Then there is what you ran into, the guy who thinks Porsche didn't exist before 1964. LOL. The guy who has no idea that the very first Porsche 356 (the 911's daddy) that rolled out of assembly was essentially a Boxster by functionality: it had only two seats, it was a convertible and the engine sat in the middle:
BUT.... They really couldn't sell as many 356 with only two seats as they could sell with with room for four so they threw the engineering plans out the window and went with the sales plans instead. A,B,C : Always be closing Heinz! When it came time to try and win some races, the 550 (the Boxster's grand daddy) was the winning choice. The 911? Not even an idea in someone's head yet. And like the 356, the 911 Carrera as far as racing, was not ready for prime time. It would take a LONNNNG time before it was, and by then the mid-engine, two seats and no top Porsche had won all the big races.
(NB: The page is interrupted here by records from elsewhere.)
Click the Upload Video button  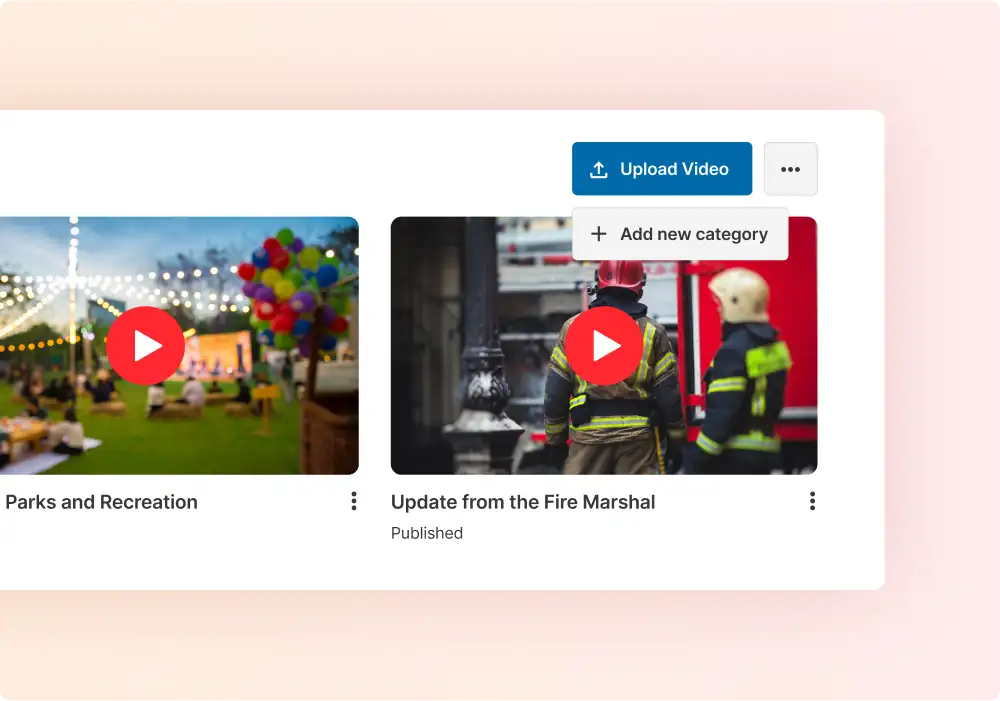661,169
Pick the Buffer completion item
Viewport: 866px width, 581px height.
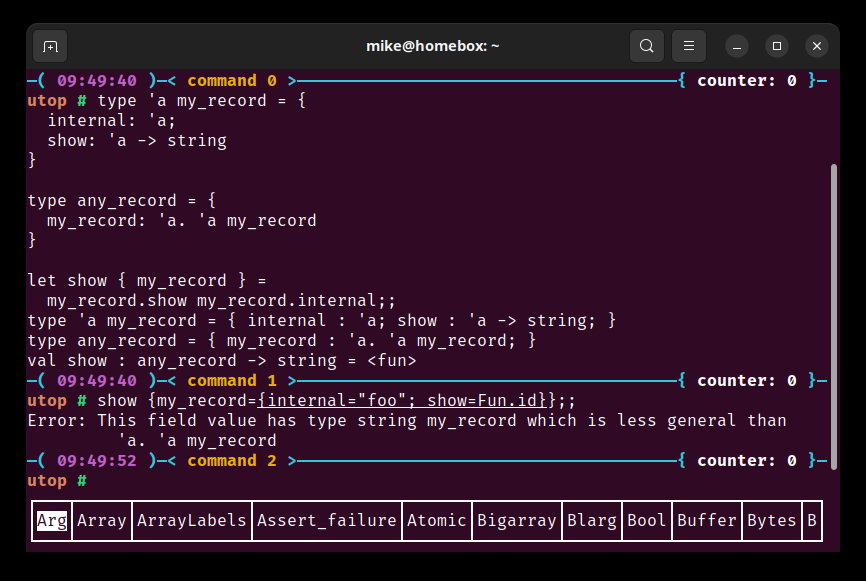tap(706, 520)
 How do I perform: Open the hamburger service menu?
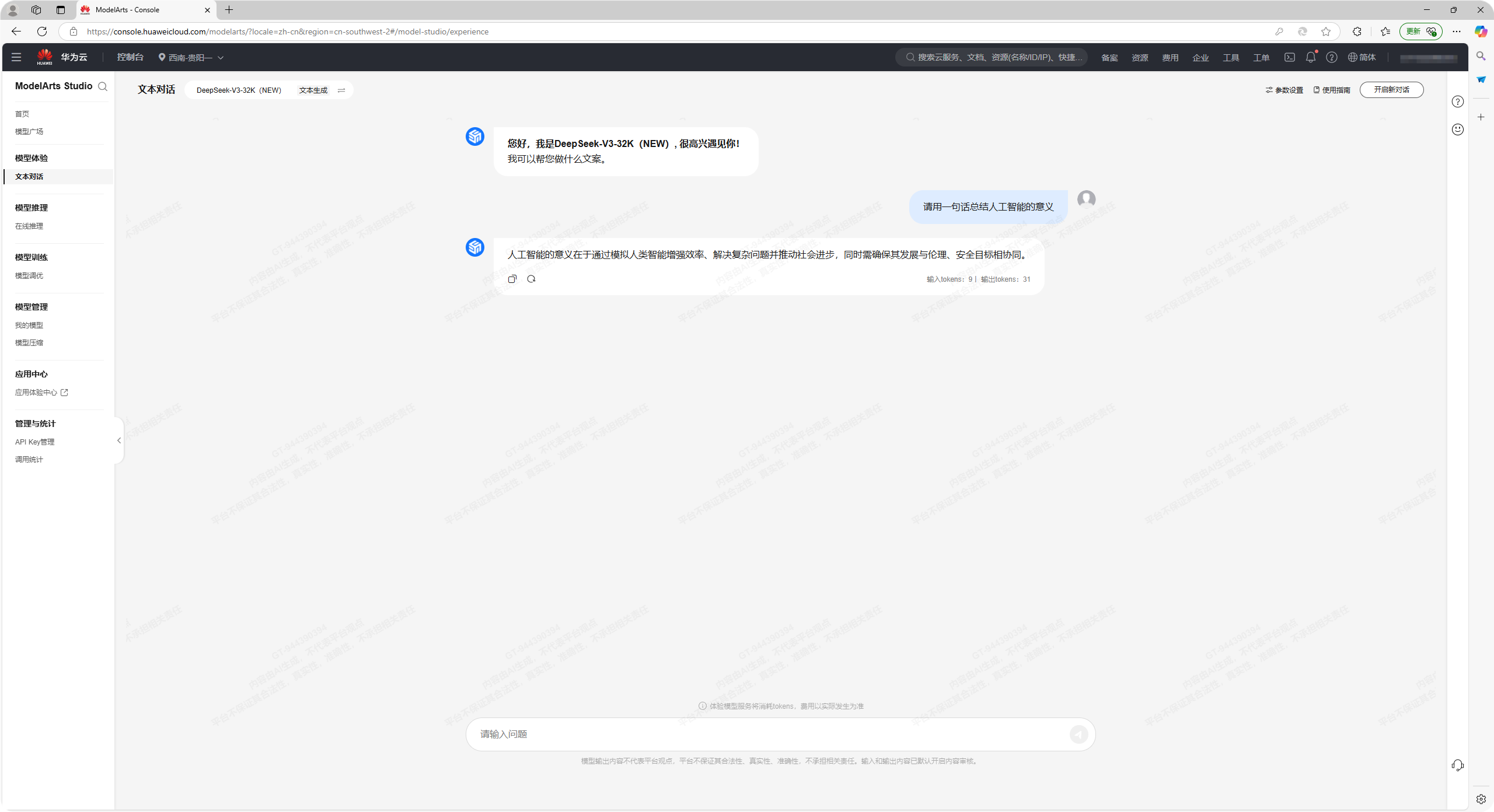click(x=16, y=57)
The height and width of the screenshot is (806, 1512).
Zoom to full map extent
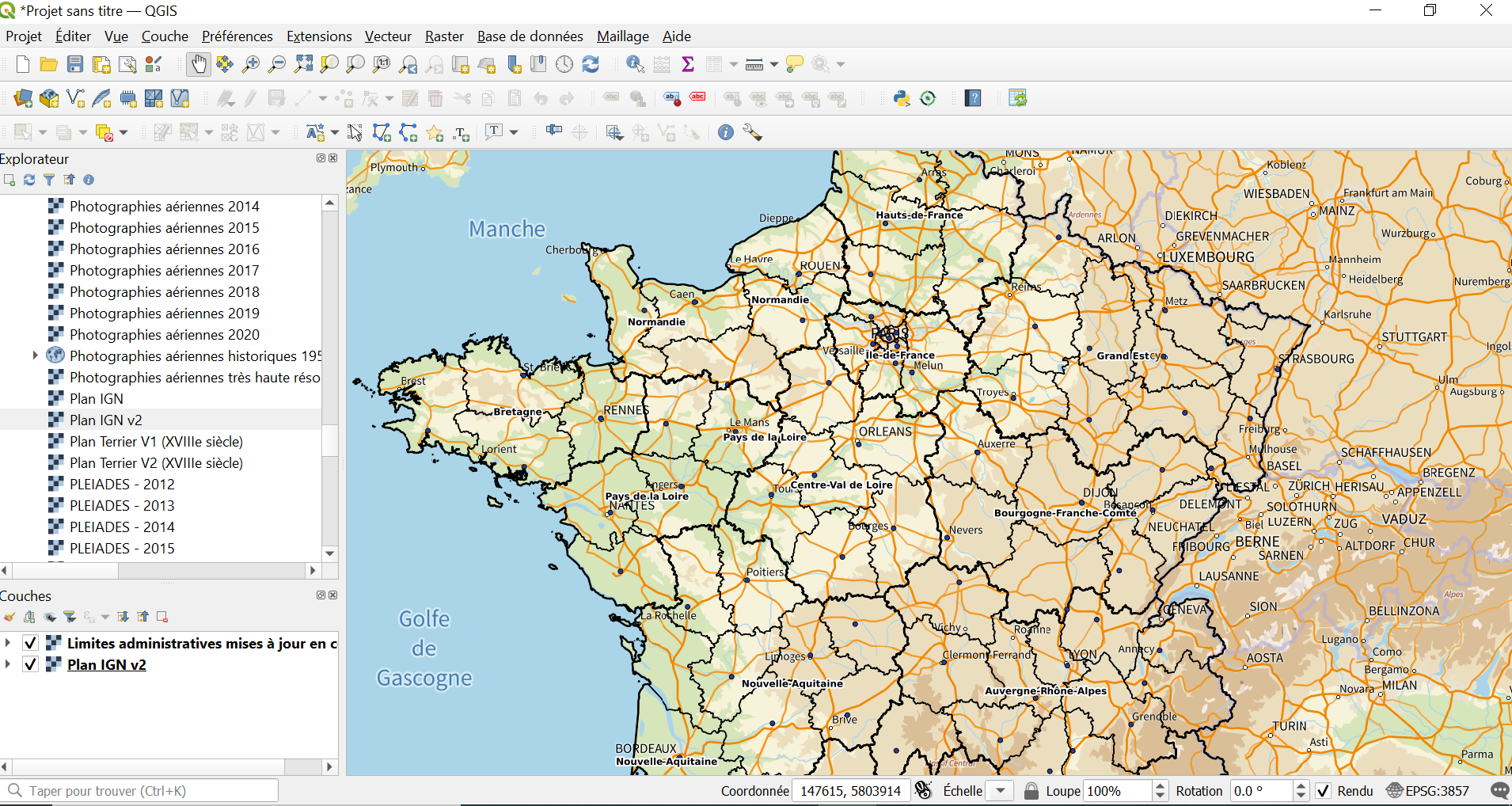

Your friend suffers from the affliction brought on by excessive kool-aide drinking courtesy of Porsche's marketing department. It's the same marketing that has convinced so many that the Cayman and Boxster are actually different cars (they are not, Porsche don't even report their numbers separately). That a car with a fixed roof actually handles better than an already stiff purpose built roadster (more ridigity at the cost of higher COG? nope). That the 911 Carrera is not really a plush grand touring car now. And you know something else, from the doors to the front license plate your Boxster is a Carrera. If you consider the engine to be one part, more of your car comes from the shared 911 parts bin than the exclusively Boxster parts bin. Any other brand would have sold the 986 as the 911 Roadster and not bothered with deliberately de-tuning, or scaling down, the same engine in the 996 911 and inventing this name of "Boxster". It seems like it would have been more cost effective to just mass produce on base 911 motor than to go through all the trouble of re-inventing it as a 2.5 motor. And in those days Porsche needed every nickel in cost savings it could muster.
p.s.
I wish the 918 Spyder came with a whole lot less carbon fiber and a conventional, naturally aspirated flat 8 (or choice of flat 6) priced similar to a Carrera S.
But Porsche are afraid of their own potential.